Can a Triangle Have Angles Over 180 Degrees Without 3D Embedding?

[Pjpic]

Is it possible that a triangle with angles totaling over 180 degrees could exist without being embedded in a 3rd dimension?

 

[HallsofIvy]

If you are talking about Euclidean geometry then, no. Of course, you can have a hyperbolic two dimensional geometry without it being imbedded in a three dimensional Euclidean geometry.

 

[Pjpic]

a hyperbolic two dimensional geometry without it being imbedded

Does this have something to do with it being "intrinsic"?

 

[mathwonk]

to speak of the sum of angles in a triangle in a geometry you just need some way to compare angles, AND ADD THEM AND THEN TO SAY THAT THE SUM OF ANGLES IN A TRIANGLE IS MORE THAN (oops) a straight angle.

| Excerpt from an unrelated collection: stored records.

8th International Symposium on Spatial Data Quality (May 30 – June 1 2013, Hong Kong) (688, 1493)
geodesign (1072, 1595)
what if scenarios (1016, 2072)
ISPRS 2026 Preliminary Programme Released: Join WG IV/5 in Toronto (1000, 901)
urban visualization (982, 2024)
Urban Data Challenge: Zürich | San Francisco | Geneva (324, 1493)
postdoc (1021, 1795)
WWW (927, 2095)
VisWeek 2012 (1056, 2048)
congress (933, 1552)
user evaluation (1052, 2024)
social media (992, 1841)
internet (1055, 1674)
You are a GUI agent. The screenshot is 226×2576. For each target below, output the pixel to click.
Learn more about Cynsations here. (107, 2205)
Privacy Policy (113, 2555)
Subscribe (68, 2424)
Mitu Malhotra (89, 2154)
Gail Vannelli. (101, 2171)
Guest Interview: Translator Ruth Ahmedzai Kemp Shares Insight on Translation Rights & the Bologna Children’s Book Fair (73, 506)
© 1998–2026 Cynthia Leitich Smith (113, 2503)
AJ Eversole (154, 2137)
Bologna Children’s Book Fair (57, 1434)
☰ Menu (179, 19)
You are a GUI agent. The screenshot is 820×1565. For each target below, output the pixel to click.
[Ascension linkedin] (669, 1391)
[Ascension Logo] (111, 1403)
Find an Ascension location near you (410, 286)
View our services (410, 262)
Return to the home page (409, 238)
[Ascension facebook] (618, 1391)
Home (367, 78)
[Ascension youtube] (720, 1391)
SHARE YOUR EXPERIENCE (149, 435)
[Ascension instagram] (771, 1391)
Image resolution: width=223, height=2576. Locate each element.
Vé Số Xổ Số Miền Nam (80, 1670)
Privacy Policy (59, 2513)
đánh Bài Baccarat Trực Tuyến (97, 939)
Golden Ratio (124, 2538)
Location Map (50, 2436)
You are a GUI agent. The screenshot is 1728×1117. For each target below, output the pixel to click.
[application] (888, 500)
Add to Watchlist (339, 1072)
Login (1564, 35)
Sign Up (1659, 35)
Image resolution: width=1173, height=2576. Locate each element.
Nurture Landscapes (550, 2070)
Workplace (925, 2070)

if you want to prove such examples exist, it depends what your standards of belief are. if you are someone who believes only in euclidean space, then for you it is necessary to find every other example embedded there.

it is quite consistent to imagine spherical or hyperbolic geometries, where triangles add to other than a straight angle, but to produce examples of them, we often look in euclidean space of higher dimension.

i think Halls meant that for a triangle with angle sum more than a straight angle, we probably look in a spherical geometry, and for less, in a hyperbolic geometry.

 

[HallsofIvy]

I always get "hyperbolic" and "elliptic" geometries confused! Of course, I should just associate "ellipsoid" with "spherical".